Die Kunsthalle Basel zeigt aktuell eine Ausstellung, die ebendiese Beziehung zwischen Mensch und Tier in den Mittelpunkt stellt: „Mammalian Fantasies“ (dt. Säugetier-Fantasien). Zu sehen sind Holzskulpturen von Daniel Dewar und Grégory Gicquel, die sich auf Körperteile von Menschen und Säugetieren beziehen. Weiter unten findet ihr ein Wandrelief aus der Ausstellung, das euch neben Claudia Gablers Gedicht inspirieren soll. Vier Tiereuter schweben darauf über einem nackten Mann, einer direkt über seinem Gesicht.

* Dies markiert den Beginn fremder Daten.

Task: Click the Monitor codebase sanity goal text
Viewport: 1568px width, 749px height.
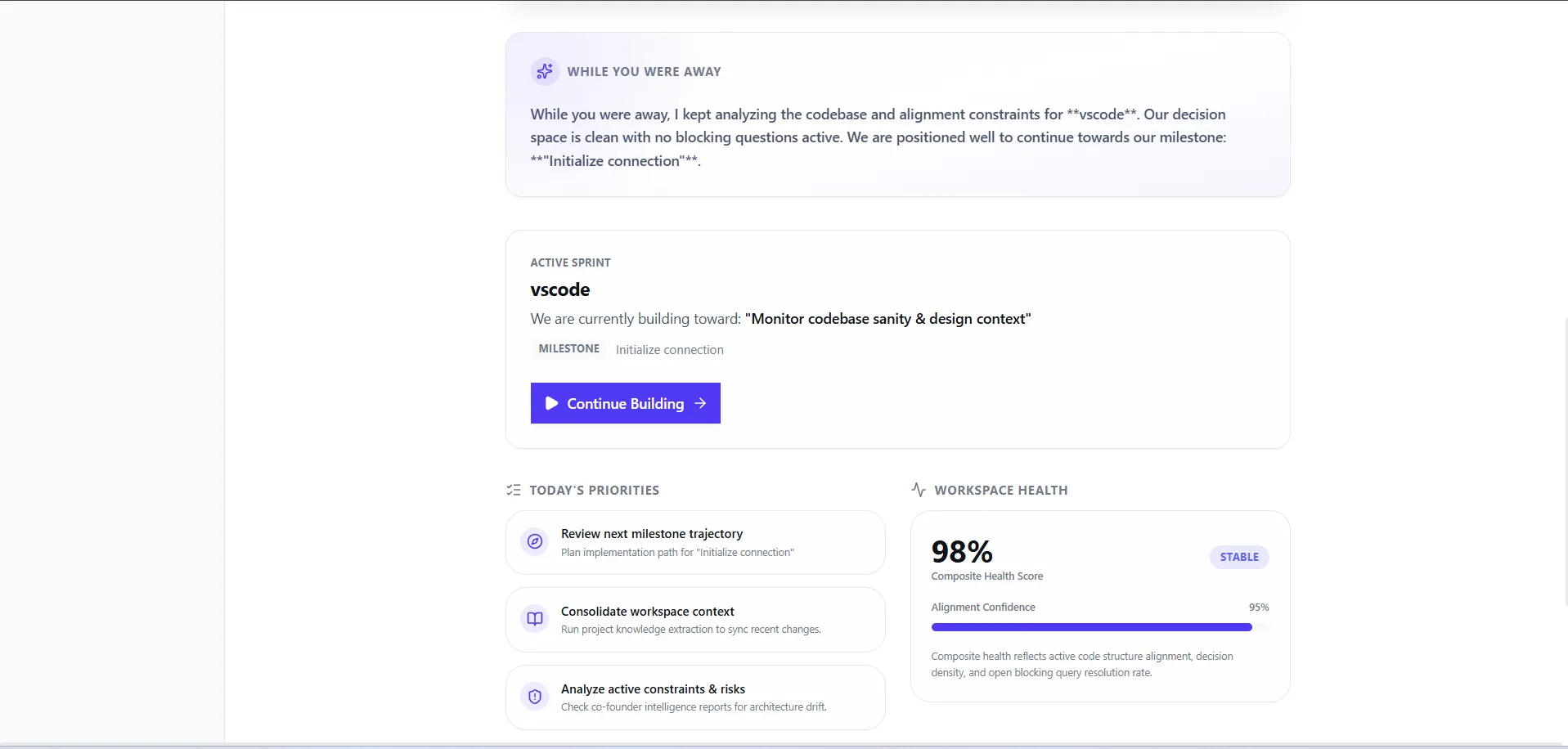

Eine Anspielung darauf, wer uns nährt?
„Wenn wir die Wälder verlassen“, dann …? Schickt uns im Januar eure Texte rund um das Verhältnis zwischen Mensch und Tier, Fantasie oder Realität. Wir freuen uns auf eure Gedichte!

Claudia Gabler
Geboren 1970 in Lörrach * Studium der Publizistik und Theaterwissenschaft in Berlin * Autorin von Lyrik, Hörspielen und Prosa * diverse Auszeichnungen, u.a. Grimmelshausen-Förderpreis, Arbeitsstipendium Berlin, Landesstipendium Baden-Württemberg, Preisträgerin beim Literaturwettbewerb Wartholz (A), Stipendium des Landes Rheinland-Pfalz für das Künstlerhaus Edenkoben * zuletzt: „Wohlstandshasen" (Gedichte, Edition Voss / Horlemann, Berlin, 2015) und „Wenn ich schon mal im Radio bin“ (Kurzhörspielserie, Deutschlandfunk Kultur, 2018)
Unser Partner im Januar: Die Kunsthalle Basel
Als weitere Inspirationsquelle zum Thema "Wenn wir die Wälder verlassen" hat die Kunsthalle Basel das Wandrelief "Oak Mural With Man, Udders, and Vase" von Daniel Dewar und Grégory Gicquel aus der Ausstellung "Mammalian Fantasies" ausgewählt. Claudia Gabler wird im Januar eine dreitätige Schreibwerkstatt (21.01. - 23.01.2019) mit Schüler*innen der Sekundarschule Theobald Baerwart veranstalten, die in einer performativen Lesung in der Kunsthalle mündet. Die Performance ist Teil des 16. Internationalen Lyrikfestivals Basel.
Performative Lesung "Fantastic Mammals and how to write them"
mit Claudia Gabler
24. Januar 2019, 18.30 Uhr, Kunsthalle Basel
lyrikfestival-basel.ch/programm-2019/

Daniel Dewar & Grégory Gicquel
Mammalian Fantasies
18.1.-14.4.2019
kunsthallebasel.ch/exhibition/27929/
Daniel Dewar (*1976) und Grégory Gicquel (*1975) erschaffen als Künstlerduo aussergewöhnliche bildhauerische Gegenstände, welche traditionelles Kunsthandwerk, figurative Motive und eine wilde surreale Sensibilität in sich vereinen. In ihrer Einzelausstellung Mammalian Fantasies in der Kunsthalle Basel zeigen sie Holzskulpturen, auf denen Körperteile von Menschen und Säugetieren auftauchen, und die das Verhältnis zwischen Mensch und Tier thematisieren.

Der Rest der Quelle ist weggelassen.